Su atuendo era el mismo y su saludar ni pensarlo. Le gustaba lo gore, el sodoma, el tabaco, la música, recuerdo un día entrar a su cuarto y veo que aquel rincón vetusto, de mala muerte y con una luz tenue dormía Él.
Con un polvo blanco en la nariz, ojos rojos, su ropa hecha trizas y su rostro áspero me acercaba y trataba de que nuestra conversación no sea muy tediosa y suene más a vivir su drama.
Actuaba con ecuanimidad, Él no soportaba aquello, era irascible, voraz, trataba de tranquilizarlo pero era imposible. Su vehemencia e ímpetu podían más que yo.
Era bizarro y narcicista, el vanguardismo, el nihilismo lo invadían, su nombre quedaba implícito en la anarquía. En el crepúsculo vespertino despertaba, con ojeras, el olor que emanaba era hediondo.
Sus hipérboles... ¡AY! sus hipérboles.
Era sabio y siempre hablaba con epítetos e hipérbaton, odiaba lo violáceo y también lo fosforescente, le traía muchos recuerdos negativos, cuando vivía con su padre, un maldito narcótico, que lo incitaba a probar aquel paquete que años después se convertiría en su musa.
Era irrelevante su pasado. Decía: " lo que hablaba mi madre era intrascendente, le gustaba asistir a muchos bacanales y era demasiado libidinosa. Cuando me hablaba generaba incertidumbre y la idiosincrasia del pueblo era exuberante hacia el seno de mi familia "
Tocaba piano, más aún glissando, pero tuvo un gran resentimiento por no aprender a tocar un instrumento de viento para lograr un portamento.
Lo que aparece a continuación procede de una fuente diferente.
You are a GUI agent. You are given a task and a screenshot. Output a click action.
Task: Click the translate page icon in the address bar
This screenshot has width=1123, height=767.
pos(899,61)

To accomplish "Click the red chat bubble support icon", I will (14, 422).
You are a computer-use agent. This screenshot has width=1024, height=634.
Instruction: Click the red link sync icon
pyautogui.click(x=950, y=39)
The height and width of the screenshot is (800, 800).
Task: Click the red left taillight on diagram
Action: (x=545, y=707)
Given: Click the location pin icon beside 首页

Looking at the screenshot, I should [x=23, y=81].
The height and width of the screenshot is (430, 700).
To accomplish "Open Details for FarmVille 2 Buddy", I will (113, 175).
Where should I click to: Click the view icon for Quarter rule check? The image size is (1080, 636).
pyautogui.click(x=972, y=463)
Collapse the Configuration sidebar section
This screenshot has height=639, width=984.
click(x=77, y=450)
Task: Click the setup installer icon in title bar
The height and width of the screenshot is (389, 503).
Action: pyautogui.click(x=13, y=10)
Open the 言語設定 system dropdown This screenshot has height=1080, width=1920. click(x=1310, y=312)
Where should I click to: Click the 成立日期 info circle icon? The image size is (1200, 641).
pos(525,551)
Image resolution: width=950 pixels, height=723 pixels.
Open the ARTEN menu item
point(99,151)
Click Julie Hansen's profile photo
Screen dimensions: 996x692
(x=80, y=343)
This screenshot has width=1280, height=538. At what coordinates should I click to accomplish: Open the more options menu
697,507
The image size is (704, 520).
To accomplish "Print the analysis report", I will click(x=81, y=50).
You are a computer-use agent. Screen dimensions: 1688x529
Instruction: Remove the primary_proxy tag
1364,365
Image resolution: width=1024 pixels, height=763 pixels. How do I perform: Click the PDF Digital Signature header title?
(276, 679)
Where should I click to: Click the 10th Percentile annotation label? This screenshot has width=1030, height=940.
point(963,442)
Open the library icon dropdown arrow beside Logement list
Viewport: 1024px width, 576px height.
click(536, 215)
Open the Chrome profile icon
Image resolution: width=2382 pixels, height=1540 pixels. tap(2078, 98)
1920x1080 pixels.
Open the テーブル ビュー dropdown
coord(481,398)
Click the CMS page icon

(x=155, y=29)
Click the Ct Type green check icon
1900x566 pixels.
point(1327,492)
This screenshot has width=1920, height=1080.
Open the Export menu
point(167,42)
Escuchaba a Chopin, Tchaikovsky, Bach y se sentía en el nirvana.
Sus metáforas eran absurdas porque no las sabía interpretar, su actuación era pésima, era procaz y petulante. Se había convertido en un drogadicto.
Almacenaba, en el fondo de su corazón, un gran resentimiento por su adolescencia y su juventud.
La soledad lamentablemente no fue efímera.
Nunca llegaba a casa .
Famélico tocaba puertas y ¿qué recibía? bofetadas.
Retírose mohino y más huraño se convertía.
Hóstil y mezquino pasó los últimos días.
Lo más idóneo era que se detenga,
Horas y horas de malgastar el dinero, de dormir en puentes, teniendo un aposento.
Solo y triste quedó, falleció a los 27.